Davalı vekili; …/03/2012 ödeme tarihli ….000,00 TL miktarlı, ….09.2011 düzenlenme tarihli senedin alacaklısının belli olmadığını, ….09.2011 düzenlme ….04.2012 ödeme tarihli ….000,00 TL miktarlı senedin ödeme tarihi kısmında tahrifat olduğunu alacaklısının belli olmadığını bu senetlere dayanılarak davalının borçlu olduğundan bahsedilemeyeceğini, ….09.2011 düzenleme ….03.2012 ödeme tarihli ….000,00 TL miktarlı senedin müvekkili tarafından ödendiğini, ….09.2011 düzenleme ….05.2012 ödeme tarihli 20.000,00 TL miktarlı senedin alacaklısının belli olmadığını, ….02.2012 ödeme tarihli ….000,00 TL miktarlı senedin bedel kısmında tahrifat olduğunu, ….09.2011 düzenleme ….04.2012 ödeme tarihli ….000,00 TL miktarlı senedin alacaklısının belli olmadığını bu senetlere istinaden müvekkilinden alacak talep edilemeyeceğini, borcu kabul etmediklerini, ispat yükünün davacıda olduğunu, tanık dinlenilmesine muvafakat etmediklerini, taraflar arasında ticari ilişki olmadığını savunarak davanın reddini ve davacının kötüniyet tazminatına hükmedilmesini talep etmiştir.

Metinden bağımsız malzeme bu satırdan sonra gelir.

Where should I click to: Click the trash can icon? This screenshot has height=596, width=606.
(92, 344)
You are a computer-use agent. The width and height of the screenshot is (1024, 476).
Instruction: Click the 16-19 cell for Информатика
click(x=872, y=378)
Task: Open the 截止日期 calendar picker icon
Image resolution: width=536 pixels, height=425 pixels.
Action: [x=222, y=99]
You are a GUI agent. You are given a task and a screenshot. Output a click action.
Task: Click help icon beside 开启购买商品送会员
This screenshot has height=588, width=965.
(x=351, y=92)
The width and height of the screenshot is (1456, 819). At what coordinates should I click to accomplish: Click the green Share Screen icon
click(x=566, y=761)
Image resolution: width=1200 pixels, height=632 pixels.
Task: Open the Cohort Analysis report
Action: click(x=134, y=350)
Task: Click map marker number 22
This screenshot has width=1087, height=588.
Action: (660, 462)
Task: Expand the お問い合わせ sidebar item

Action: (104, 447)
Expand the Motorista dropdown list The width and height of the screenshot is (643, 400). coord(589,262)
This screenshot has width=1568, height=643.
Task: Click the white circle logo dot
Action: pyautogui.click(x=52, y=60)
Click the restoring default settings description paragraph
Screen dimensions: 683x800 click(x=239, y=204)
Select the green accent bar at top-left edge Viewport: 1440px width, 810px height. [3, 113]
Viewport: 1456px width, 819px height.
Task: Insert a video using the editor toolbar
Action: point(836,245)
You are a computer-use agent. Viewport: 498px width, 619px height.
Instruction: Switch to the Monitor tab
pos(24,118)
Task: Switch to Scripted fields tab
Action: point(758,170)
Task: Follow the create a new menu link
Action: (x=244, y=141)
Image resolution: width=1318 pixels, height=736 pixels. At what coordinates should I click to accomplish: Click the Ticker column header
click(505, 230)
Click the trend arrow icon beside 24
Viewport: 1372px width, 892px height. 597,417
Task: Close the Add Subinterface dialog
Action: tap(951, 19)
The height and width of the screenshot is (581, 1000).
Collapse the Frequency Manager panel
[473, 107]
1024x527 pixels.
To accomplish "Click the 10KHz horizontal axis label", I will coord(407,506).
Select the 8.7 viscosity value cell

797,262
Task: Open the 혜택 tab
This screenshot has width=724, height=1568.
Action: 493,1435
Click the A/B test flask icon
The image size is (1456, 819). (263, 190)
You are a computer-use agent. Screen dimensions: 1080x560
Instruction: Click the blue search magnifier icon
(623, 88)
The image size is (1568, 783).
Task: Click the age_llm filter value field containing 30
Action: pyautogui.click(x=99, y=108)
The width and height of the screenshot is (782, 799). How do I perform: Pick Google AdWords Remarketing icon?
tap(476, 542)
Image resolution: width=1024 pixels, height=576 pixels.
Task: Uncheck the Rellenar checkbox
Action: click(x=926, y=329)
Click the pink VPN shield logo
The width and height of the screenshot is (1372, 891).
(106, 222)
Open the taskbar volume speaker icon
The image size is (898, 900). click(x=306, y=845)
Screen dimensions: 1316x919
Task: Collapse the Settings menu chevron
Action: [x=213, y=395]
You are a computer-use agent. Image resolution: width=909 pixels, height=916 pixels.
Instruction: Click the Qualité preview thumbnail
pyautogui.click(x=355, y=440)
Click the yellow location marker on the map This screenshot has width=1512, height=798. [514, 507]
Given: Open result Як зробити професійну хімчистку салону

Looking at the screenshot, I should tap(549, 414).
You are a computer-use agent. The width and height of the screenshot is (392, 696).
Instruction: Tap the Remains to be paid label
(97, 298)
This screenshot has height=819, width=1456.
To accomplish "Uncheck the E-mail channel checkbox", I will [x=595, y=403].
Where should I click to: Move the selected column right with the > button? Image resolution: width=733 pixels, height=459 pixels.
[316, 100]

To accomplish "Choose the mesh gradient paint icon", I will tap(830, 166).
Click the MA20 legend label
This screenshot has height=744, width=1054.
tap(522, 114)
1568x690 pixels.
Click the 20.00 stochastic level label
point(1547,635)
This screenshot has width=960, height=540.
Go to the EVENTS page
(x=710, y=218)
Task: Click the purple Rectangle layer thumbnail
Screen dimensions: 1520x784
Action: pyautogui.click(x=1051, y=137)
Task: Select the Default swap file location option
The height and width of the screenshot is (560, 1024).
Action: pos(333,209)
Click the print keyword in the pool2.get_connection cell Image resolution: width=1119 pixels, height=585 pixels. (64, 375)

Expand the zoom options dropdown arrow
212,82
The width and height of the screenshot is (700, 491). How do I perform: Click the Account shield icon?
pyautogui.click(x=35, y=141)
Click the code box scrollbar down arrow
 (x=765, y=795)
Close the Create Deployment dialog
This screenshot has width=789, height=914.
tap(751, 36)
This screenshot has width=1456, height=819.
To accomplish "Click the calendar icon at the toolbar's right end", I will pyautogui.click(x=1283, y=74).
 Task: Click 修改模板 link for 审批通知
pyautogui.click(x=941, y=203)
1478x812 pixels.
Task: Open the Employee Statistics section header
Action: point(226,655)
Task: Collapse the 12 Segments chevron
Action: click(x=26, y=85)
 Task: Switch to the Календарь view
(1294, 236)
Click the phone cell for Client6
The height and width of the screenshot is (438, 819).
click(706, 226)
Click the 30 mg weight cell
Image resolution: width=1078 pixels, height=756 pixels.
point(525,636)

Mahkemece bonaların 4 adedinin üzerinde lehdar isminin karalanarak silindiği ve bu hali ile bono vasfını taşımadıkları, bu bonolarla ilgili davacı tarafça tahrifat yapıldığı yönünde bir iddia da ileri sürülmediği, geriye kalan toplam 20.000,00 TL bedelli iki adet bononun icra takip tarihi itibari ile zamanaşımına uğradığı, … 732 maddesi uyarınca takibe konulmuş olan bu bonolardan ….03.2012 vade tarihli olanın davalı tarafından ödendiği savunulmuş ve dekont sunulmuşsa da dekont içeriğinde bu yönde açıklamanın mevcut olmadığı, ….02.2012 vade tarihli bonoda davalı tarafça tahrifat iddiası gündeme getirilmişse de alınan raporla senet
üzerinde tahrifat olmadığının anlaşıldığı, …. nun 732/4 maddesi uyarınca ispat yükü davalıda olduğu belirtilerek davanın 20.000,00 TL yönünden kısmen kabulüne ve kabul edilen kısmın %20 si oranında icra inkar tazminatının davalıdan tahsiline karar verilmiştir.
Kararı taraf vekilleri temyiz etmiştir.
1-Dava dosyası içerisindeki bilgi ve belgelere, mahkeme kararının gerekçesinde dayanılan delillerin tartışılıp değerlendirilmesinde usul ve yasaya aykırı bir yön bulunmamasına göre, davacı vekilinin tüm, davalı vekilinin aşağıdaki bent kapsamı dışında kalan sair temyiz itirazları yerinde değildir.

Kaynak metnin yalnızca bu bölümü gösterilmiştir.